8.10.1 Integrate with Okta

Below you can find a step by step tutorial on how to integrate Okta IdP with MetaDefender Vault using the OpenID Connect protocol.

  1. Sign into Okta and navigate to admin dashboard

  2. Go to Applications and select Add application

  3. Choose Web application type and click Next

  4. Let’s configure the application settings. Give the application a name like for example “Vault App”.

  5. Base URI should point to the location of the Vault machine

  6. To find the Login redirect URI

    1. Go to MetaDefender Vault web console and navigate to Settings → Single Sign-On

    2. Turn on Enable Single Sign-On

    3. Don’t turn on Ignore Certificate Issues as Okta will provide a trusted certificate

    4. Turn on Load User Profile such that MetaDefender Vault can acquire the following claims

      1. name

      2. email

      3. preferred_username

      4. given_name

      5. family_name

    5. Authority should point to your Okta Org. URL. You can find this URL in the Okta dashboard

    6. IP Address or Domain should point to the location of your Vault instance. Once you fill this information, Vault will automatically generate the Redirect URI

    7. Copy the Redirect URI and go back to the Okta Application Settings and paste it (step 6)

  7. You should now have a configuration similar to this:

  8. Logout redirects URIs do not need to be configured as Vault doesn’t support single log out for the moment.

  9. You can configure Group assignments as desired

  10. Grant type allowed: please make sure that Authorization Code is checked

  11. Click Done to finish the process of creating an OKTA app.

  12. You will be redirected to the app that you just created. On the General tab, scroll down to the Client Credentials section

  13. Copy the Client ID and Client secret so we can enter them in MetaDefender Vault SSO configuration.

  14. Administrator Emails: if some of the Okta users should have administrative rights in Vault, please enter a list of emails in this field.

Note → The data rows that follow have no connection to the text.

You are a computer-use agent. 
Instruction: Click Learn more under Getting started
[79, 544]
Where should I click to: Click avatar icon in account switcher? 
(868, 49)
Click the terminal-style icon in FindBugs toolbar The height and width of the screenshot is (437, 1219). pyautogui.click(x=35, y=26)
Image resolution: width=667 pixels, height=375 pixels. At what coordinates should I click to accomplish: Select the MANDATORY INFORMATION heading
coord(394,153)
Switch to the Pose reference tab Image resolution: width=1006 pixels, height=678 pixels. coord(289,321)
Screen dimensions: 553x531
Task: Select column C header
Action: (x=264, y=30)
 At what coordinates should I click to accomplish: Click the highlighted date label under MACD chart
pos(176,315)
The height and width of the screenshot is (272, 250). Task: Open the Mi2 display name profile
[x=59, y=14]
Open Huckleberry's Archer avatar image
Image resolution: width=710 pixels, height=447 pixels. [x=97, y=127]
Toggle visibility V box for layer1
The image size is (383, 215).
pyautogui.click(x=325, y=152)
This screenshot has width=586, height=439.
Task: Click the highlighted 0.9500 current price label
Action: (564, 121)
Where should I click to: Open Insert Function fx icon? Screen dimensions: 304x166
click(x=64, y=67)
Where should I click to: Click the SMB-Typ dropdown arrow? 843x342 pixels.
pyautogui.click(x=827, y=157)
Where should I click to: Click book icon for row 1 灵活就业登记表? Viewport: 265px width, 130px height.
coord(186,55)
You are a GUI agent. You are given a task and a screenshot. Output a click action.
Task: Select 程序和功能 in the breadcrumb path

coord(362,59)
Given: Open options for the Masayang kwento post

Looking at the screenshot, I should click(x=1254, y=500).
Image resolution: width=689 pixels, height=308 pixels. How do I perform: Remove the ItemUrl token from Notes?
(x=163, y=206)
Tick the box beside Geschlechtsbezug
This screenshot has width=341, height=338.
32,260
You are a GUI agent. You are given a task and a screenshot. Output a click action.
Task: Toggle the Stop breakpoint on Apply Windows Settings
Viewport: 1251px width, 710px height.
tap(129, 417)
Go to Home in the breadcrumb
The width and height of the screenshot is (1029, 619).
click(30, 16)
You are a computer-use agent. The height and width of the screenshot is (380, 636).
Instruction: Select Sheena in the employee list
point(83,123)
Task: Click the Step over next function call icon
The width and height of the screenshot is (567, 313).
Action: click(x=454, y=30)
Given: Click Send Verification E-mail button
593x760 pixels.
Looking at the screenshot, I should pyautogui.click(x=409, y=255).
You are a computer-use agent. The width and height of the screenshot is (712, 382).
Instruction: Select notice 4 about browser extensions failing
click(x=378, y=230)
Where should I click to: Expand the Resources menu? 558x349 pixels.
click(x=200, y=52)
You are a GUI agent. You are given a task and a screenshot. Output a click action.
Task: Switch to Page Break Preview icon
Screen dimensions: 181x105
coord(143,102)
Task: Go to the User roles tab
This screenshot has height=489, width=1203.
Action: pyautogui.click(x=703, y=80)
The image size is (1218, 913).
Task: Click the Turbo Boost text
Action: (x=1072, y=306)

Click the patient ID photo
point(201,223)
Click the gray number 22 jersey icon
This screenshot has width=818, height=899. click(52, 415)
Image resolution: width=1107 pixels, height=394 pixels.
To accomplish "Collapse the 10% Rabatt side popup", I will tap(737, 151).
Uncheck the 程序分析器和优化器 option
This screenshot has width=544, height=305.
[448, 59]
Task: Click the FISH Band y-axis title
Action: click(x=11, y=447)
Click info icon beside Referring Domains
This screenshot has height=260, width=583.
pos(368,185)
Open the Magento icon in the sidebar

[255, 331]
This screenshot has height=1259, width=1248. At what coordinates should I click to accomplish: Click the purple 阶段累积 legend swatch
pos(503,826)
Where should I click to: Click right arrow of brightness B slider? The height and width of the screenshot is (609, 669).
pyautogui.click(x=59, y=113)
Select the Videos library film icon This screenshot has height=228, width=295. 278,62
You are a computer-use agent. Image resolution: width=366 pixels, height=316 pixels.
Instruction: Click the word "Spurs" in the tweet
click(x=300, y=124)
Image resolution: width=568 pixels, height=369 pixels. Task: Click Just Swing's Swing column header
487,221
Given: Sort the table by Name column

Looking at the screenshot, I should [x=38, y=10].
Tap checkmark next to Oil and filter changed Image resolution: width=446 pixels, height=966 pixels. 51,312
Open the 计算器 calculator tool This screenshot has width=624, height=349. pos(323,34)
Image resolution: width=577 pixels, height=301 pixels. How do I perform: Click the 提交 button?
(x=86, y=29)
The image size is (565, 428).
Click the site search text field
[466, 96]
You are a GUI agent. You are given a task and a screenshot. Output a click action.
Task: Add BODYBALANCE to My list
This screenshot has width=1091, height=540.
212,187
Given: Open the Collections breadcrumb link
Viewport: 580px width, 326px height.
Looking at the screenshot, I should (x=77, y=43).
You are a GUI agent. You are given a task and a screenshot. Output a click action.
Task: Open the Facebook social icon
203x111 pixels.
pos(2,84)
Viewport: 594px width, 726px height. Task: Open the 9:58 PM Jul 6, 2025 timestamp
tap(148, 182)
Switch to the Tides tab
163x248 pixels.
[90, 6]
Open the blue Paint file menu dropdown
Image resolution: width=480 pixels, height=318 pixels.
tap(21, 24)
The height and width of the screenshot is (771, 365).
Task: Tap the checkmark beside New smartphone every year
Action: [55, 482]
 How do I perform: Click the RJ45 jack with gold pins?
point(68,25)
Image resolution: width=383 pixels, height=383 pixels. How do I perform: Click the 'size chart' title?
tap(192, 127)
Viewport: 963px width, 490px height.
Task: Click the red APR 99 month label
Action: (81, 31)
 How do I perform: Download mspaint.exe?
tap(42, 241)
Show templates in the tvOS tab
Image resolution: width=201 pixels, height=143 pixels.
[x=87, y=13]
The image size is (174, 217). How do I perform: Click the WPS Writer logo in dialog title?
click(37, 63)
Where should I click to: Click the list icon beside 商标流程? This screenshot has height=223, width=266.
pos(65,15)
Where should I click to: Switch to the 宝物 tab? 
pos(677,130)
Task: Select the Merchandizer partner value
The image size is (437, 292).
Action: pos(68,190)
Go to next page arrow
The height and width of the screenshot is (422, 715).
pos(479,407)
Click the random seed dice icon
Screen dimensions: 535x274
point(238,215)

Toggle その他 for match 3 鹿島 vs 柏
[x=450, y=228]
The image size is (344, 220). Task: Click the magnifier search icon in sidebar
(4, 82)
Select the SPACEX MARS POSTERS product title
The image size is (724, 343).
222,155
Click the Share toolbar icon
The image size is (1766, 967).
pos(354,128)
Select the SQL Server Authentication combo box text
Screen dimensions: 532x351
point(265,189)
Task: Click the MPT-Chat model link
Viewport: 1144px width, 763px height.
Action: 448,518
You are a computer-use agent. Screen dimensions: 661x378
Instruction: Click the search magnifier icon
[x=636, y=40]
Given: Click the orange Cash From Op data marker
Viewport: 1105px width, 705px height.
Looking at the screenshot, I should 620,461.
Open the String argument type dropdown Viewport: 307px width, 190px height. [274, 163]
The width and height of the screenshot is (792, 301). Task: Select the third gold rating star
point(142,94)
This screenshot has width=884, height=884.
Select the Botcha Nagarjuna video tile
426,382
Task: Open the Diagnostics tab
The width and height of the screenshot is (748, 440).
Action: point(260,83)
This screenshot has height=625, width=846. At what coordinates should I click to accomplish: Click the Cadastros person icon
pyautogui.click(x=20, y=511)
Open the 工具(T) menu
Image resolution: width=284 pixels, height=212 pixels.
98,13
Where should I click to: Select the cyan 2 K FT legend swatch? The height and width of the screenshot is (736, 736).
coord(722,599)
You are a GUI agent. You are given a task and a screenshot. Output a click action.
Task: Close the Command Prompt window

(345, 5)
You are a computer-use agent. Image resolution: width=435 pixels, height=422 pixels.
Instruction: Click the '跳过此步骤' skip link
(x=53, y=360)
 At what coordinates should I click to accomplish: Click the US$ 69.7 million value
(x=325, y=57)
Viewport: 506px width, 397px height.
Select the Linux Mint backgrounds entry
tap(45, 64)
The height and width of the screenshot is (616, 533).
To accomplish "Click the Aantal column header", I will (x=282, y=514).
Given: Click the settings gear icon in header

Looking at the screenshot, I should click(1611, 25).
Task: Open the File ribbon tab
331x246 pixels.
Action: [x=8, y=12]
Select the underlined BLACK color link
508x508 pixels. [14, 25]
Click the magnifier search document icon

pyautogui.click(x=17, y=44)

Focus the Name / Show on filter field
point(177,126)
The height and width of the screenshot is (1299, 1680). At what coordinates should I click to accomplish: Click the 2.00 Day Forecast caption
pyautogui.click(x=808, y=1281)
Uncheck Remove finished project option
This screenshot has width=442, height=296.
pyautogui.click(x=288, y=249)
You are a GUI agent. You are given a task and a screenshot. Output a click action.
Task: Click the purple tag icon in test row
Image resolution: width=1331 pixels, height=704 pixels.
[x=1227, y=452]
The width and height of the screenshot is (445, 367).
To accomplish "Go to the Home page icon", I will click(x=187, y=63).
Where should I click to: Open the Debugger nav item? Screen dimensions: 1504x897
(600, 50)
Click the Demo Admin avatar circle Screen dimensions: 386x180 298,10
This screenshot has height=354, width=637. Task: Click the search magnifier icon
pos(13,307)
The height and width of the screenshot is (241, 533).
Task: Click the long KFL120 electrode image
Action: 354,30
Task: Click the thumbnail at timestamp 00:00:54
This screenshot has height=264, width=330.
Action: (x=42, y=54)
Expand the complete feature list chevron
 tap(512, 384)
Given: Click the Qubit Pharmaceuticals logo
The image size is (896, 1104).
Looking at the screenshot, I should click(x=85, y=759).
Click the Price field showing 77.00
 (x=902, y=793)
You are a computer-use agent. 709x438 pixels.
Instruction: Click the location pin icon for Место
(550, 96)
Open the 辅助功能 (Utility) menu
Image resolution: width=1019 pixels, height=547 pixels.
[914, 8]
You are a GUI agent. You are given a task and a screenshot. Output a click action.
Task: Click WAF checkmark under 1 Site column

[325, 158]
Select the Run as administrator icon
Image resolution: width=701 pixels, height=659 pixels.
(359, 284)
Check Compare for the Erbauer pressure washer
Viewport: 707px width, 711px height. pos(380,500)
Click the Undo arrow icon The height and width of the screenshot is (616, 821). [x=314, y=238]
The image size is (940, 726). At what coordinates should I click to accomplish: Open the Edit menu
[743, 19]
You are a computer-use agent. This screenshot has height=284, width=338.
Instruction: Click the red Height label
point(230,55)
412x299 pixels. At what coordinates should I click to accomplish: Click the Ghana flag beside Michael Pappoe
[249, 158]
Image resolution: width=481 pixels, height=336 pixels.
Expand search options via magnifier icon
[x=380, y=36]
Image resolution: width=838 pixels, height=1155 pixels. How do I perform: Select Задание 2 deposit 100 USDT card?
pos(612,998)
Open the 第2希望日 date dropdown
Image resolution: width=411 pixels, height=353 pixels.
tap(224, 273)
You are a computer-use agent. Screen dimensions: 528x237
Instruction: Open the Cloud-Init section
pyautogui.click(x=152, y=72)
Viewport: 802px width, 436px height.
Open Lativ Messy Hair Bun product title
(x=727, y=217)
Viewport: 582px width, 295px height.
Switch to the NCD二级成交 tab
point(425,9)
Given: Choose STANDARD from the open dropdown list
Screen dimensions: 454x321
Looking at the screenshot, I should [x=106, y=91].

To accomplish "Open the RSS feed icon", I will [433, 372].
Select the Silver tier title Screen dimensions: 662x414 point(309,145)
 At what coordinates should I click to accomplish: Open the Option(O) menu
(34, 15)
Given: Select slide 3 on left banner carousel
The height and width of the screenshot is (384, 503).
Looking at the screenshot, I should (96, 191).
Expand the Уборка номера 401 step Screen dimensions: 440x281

MetaDefender Vault will compare the email of users that login from Okta against the provided list to determine if a user should be an administrator

  15. You don’t need to specify additional integration scopes

  16. If everything is ready, click Update.

  17. Log out of MetaDefender Vault

  18. You will notice that there is a new LOGIN WITH SSO button on the login page

  19. Click LOGIN WITH SSO. You should be redirected to Okta to login. Once logged in, you will be redirected back to MetaDefender Vault and automatically logged in.